Âyetlerde buyurulur:

“YARIŞTIKÇA YARIŞANLARA and olsun!” (en-Nâziât, 4)

“Allah yolunda KOŞTUKÇA KOŞANLARA and olsun!” (el-Âdiyât, 1)

Koşmak;

Allah yolunda kıymetli.

Rüzgâr O’na koştuğu için esiyor. Atlar O’na koştuğu için coşuyor. Sular O’na koştuğu için çağlıyor. Ağaçlar O’na koştuğu için meyvelerle doluyor. Kâinat O’na koştuğu için hiçbir aksama yaşamadan muhteşem bir kudret nişânesi hâlinde deveran ediyor.

Bütün sonsuz fezalarda da küçücük bir atomun içinde de Allâh’a koşuş; muazzam, müstesnâ ve mükemmel. Mütenasip ve kusursuz.

Sadece insanoğluna ait imtihan dünyasındaki koşturmalar tezat dolu.

Yeryüzündeki hâdiselerin koşturması, koşması çeşit çeşit.

Kimi sevaba, kimi gazaba.

Akan seller misali, her mesele bir yerlere doğru koşuyor.

Bazısı faydalar dağıtarak, bazısı zararlar yayarak koşuyor. Kimi yapıyor, kimi yakıp yıkıyor. Gidişin Allah huzûrunda noktalanacağını bilmeden koşanlar, târumâr ediyor. Hesabı umursamadan koşanlar, felâket ve dehşet saçıyor. Bu yüzden İslâm dünyası zâlimlerin kanlı ellerinde inim inim inliyor.

Çare;

Rahmet-i ilâhî ekseninde bir hayat koşusu.

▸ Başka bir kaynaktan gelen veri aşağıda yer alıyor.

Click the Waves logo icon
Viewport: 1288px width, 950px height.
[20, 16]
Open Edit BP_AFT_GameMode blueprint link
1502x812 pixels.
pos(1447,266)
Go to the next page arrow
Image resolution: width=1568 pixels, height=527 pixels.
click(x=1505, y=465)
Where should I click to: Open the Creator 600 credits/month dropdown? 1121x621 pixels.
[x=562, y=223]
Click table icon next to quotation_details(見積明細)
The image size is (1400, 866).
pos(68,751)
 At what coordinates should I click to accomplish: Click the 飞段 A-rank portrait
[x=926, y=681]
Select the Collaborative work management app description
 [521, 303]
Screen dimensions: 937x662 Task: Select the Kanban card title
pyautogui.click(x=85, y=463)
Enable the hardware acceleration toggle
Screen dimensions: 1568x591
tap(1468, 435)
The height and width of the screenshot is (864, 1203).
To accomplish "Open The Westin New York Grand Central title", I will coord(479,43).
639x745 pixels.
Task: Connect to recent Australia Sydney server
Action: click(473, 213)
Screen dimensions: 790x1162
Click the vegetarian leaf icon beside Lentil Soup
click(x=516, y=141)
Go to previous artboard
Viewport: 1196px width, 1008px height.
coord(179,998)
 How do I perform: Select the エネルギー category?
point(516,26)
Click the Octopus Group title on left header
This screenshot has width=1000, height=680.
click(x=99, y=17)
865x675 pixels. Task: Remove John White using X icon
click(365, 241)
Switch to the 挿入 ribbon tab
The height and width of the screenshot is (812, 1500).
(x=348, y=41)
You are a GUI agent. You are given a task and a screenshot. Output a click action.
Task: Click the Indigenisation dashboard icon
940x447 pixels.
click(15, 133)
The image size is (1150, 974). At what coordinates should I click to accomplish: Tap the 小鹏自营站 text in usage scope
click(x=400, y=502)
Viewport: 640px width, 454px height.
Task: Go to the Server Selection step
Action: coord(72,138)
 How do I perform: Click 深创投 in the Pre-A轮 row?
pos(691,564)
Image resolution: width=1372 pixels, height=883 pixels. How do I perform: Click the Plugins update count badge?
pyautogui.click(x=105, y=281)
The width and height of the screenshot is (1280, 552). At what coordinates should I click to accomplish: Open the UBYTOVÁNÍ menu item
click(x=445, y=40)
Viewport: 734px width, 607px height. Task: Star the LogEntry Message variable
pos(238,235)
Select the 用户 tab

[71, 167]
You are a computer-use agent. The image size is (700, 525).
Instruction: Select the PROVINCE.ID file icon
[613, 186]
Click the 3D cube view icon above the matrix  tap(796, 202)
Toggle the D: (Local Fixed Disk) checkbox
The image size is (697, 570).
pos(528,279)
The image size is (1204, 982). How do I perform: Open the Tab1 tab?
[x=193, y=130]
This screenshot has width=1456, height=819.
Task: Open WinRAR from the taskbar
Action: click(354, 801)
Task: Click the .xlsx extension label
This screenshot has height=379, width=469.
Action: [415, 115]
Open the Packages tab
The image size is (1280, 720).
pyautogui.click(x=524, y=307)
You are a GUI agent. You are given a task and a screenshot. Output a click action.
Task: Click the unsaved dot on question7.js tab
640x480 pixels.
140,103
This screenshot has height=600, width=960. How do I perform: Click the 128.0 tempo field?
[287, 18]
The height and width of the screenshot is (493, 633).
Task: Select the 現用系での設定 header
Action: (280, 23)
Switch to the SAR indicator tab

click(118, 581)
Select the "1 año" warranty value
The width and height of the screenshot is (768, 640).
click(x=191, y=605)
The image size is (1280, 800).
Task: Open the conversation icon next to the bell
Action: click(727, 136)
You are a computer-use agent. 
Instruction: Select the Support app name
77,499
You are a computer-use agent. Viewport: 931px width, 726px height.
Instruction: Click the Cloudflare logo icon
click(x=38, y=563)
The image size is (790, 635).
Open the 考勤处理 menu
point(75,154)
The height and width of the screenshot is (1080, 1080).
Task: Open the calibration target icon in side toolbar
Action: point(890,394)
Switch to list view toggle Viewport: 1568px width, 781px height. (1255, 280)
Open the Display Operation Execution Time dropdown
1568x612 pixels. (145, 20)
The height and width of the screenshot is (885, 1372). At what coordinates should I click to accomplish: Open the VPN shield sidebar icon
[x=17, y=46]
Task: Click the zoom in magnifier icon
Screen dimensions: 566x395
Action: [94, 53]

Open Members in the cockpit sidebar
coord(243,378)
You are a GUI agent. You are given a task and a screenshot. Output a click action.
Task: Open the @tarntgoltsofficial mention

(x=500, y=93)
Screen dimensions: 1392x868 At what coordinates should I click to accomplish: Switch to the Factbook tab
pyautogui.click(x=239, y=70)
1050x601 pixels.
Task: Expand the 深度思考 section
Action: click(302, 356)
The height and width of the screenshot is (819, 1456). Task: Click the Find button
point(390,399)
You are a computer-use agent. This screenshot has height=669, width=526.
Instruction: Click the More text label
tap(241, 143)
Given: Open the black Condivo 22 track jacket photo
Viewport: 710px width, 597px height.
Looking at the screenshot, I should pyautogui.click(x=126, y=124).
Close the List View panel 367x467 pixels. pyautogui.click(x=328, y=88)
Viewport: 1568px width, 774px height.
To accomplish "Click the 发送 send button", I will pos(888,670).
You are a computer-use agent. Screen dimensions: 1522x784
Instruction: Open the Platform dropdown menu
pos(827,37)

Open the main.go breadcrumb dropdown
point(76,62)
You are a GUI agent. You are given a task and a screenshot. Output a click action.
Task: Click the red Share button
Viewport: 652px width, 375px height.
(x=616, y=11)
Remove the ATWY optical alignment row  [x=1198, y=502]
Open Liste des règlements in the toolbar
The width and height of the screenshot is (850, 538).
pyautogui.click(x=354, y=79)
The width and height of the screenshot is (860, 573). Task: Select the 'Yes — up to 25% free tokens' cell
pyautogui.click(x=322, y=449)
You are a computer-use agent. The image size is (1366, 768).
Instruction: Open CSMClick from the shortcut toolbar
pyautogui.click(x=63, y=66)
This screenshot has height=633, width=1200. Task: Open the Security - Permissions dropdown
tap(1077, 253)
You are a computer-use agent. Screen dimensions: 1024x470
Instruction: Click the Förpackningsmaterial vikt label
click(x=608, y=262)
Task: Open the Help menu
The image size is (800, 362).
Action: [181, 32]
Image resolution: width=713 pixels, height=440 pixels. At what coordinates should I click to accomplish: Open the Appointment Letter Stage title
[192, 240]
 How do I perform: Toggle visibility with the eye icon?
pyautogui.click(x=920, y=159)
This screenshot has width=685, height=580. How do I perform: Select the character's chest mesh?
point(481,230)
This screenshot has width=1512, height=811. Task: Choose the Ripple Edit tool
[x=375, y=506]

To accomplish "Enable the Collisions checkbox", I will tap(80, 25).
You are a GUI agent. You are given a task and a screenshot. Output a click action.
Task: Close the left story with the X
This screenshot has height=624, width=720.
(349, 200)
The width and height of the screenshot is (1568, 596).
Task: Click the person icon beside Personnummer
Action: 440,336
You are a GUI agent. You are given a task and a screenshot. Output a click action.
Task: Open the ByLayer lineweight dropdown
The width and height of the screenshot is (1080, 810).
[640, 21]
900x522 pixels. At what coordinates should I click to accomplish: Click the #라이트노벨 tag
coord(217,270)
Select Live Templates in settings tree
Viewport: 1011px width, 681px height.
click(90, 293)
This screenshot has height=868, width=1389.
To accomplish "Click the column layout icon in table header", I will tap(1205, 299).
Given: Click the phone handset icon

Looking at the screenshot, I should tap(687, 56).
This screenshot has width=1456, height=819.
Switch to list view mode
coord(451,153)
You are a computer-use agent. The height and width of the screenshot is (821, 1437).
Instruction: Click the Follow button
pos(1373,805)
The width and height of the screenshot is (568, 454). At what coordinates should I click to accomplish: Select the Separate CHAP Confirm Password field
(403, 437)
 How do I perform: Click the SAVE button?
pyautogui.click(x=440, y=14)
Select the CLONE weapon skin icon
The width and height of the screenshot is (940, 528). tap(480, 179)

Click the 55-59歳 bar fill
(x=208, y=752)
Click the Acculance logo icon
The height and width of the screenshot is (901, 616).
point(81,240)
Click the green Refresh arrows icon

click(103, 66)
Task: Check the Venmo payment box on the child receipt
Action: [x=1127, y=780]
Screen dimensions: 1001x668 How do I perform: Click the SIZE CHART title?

Merhamet ve şefkat koşusu.

Mazlum ve mağdurlara yardım koşusu.

Bütün yaralara merhem olabilecek bir hidâyet koşusu.

Çare;

İllâ ilâhî rahmete doğru koşmak, koşmayı bilmek.

Îman ve amel-i sâlih ile.

Takvâ ile.

Allâh’ın neden ve nasıl râzı olduğunu idrak ederek.

İyilik yarışı yaparak.

Tıpkı asr-ı saâdetteki gibi.

Şu ebedî müjdeye mazhar kılacak şekilde:

“İyilik yarışında öne geçen ilkler;

•Muhâcirler,

•Ensar ve

•Onlara güzellikle tâbî olanlar var ya,

İşte;

•Allah onlardan râzı olmuştur,

•Onlar da Allah’tan râzı olmuşlardır.” (et-Tevbe, 100)

Ne mutlu!

Hayırda yarışanlara ne mutlu!

Her türlü azaptan Allâh’a sığınıp ilâhî rahmete koşanlara ne mutlu!